_Requirement:_ Within these entries, which lines include the string "chevron"? Copy each one.

##### Records shown #####

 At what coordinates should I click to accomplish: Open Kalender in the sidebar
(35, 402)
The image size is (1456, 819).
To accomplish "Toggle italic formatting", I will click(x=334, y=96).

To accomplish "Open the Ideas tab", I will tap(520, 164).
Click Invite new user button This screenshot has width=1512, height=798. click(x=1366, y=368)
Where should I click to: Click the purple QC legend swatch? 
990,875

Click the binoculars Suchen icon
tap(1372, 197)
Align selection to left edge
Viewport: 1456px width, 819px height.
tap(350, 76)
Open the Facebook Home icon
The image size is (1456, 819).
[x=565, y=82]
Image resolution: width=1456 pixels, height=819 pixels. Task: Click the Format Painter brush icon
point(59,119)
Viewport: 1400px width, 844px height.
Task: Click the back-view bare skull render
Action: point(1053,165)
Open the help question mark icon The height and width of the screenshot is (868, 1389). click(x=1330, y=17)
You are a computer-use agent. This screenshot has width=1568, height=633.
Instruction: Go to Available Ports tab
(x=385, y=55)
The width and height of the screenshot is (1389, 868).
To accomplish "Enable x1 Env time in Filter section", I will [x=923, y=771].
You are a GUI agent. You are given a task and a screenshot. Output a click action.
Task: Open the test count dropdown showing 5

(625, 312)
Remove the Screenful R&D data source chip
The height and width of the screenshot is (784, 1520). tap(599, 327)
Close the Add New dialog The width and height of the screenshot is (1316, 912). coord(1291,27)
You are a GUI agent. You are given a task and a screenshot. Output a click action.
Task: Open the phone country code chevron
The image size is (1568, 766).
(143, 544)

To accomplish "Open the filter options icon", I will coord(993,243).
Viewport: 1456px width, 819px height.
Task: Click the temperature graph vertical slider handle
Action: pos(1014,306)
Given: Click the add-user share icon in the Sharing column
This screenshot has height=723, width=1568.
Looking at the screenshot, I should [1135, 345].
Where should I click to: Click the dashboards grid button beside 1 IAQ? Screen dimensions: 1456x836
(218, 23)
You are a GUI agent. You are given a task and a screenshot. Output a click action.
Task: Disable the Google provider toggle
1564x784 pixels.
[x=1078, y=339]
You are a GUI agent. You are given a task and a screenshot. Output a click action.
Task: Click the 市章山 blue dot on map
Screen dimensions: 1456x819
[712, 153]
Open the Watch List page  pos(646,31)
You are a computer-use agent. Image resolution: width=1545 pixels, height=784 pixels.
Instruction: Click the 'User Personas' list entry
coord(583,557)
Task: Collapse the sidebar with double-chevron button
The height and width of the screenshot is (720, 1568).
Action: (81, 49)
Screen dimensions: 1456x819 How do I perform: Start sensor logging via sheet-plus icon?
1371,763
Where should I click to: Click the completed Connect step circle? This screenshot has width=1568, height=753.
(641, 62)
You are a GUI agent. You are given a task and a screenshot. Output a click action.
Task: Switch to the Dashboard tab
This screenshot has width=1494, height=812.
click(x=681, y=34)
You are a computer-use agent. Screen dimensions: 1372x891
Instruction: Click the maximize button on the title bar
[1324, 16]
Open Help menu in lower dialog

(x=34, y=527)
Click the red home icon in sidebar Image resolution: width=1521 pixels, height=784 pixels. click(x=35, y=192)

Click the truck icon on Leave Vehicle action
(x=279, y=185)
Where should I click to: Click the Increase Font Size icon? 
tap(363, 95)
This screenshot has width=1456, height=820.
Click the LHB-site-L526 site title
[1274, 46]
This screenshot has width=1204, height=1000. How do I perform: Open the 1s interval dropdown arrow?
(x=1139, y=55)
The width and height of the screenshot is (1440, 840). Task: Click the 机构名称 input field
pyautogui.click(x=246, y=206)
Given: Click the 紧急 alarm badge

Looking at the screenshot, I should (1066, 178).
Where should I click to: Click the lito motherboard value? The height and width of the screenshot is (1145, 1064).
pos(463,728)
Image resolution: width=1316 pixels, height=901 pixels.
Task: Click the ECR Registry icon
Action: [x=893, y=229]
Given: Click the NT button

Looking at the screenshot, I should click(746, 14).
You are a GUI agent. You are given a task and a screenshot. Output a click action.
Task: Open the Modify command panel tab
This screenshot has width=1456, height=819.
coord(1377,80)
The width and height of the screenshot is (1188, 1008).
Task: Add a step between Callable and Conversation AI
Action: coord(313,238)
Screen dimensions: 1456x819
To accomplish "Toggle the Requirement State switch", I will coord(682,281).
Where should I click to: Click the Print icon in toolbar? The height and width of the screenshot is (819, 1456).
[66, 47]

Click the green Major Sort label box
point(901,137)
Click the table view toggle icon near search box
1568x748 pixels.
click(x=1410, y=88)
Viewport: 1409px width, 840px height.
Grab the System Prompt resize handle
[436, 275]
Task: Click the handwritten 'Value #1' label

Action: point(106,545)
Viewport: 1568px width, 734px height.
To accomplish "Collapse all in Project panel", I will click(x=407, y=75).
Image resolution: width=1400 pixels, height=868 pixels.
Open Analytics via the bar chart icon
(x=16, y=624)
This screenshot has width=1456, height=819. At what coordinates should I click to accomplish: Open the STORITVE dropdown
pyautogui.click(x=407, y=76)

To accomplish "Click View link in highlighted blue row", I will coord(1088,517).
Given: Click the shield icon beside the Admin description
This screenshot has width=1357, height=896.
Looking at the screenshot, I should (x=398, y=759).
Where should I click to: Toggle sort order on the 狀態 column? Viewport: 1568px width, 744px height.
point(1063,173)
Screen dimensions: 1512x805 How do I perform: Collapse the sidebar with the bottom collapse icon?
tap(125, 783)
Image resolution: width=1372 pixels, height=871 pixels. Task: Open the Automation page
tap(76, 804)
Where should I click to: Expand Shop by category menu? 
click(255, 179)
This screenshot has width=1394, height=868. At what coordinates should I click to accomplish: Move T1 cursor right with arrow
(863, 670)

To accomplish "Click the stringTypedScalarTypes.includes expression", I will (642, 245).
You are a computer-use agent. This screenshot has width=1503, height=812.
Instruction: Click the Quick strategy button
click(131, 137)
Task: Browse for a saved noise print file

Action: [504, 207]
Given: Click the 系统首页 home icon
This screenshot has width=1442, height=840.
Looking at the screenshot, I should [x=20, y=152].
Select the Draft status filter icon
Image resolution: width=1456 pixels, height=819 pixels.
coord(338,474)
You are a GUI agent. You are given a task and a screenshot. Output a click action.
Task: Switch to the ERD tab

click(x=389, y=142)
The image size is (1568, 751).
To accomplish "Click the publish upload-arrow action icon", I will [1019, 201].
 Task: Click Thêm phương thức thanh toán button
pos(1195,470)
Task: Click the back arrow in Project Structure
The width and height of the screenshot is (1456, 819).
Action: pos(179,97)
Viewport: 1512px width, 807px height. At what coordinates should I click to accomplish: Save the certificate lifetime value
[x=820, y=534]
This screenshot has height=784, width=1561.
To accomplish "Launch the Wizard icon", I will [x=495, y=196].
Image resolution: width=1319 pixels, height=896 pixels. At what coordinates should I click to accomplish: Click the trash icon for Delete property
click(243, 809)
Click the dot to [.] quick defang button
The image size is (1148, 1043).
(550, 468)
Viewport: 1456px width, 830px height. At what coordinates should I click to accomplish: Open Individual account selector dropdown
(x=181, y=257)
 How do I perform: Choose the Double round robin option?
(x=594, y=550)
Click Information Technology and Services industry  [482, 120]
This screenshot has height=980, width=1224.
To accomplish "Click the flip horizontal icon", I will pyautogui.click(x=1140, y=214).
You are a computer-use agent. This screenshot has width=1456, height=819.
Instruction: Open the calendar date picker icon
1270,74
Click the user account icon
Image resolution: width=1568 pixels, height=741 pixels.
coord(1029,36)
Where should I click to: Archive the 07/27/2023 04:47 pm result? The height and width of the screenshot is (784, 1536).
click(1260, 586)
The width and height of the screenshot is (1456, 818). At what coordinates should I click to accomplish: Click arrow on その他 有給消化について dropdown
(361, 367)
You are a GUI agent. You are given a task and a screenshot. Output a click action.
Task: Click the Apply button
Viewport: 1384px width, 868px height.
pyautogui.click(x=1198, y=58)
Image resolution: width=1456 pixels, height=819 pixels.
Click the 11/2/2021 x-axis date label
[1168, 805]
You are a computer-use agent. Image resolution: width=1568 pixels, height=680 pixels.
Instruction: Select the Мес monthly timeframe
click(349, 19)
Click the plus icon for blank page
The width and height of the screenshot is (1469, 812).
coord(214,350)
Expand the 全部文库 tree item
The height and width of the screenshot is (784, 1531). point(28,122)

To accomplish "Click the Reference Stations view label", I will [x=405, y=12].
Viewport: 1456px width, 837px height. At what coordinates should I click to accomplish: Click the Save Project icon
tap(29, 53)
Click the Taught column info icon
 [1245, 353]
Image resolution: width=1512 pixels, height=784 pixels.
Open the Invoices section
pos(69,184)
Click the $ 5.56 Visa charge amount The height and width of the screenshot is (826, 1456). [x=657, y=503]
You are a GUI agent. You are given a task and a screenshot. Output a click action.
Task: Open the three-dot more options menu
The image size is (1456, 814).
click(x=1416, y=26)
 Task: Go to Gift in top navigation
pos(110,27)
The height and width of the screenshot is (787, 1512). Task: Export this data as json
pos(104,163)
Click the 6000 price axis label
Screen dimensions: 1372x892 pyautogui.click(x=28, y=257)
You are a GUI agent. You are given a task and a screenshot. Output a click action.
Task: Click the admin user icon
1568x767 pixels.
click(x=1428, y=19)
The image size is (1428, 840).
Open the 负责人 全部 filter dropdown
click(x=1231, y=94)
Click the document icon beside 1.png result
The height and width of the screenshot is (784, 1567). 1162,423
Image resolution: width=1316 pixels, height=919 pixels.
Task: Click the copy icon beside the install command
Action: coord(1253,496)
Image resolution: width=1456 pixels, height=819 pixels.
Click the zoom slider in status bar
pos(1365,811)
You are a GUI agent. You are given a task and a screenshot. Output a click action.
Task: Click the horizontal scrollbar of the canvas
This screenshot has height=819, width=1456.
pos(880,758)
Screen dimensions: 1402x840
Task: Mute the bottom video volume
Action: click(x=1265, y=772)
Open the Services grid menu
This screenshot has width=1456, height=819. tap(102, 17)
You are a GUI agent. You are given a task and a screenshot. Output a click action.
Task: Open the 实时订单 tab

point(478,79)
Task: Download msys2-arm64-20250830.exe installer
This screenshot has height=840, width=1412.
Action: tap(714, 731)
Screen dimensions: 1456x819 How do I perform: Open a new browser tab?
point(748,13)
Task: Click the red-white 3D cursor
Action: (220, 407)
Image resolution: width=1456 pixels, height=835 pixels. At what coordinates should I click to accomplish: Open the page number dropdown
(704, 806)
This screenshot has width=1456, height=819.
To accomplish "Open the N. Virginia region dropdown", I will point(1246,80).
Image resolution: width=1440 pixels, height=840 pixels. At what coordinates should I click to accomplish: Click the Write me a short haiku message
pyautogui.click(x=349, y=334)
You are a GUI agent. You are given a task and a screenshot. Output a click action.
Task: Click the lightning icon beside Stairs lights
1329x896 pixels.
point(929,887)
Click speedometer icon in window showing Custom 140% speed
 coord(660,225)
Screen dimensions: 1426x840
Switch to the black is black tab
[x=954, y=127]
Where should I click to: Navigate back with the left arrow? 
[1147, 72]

#####

_Answer space:_
Task: Open the phone country code chevron
Task: Collapse the sidebar with double-chevron button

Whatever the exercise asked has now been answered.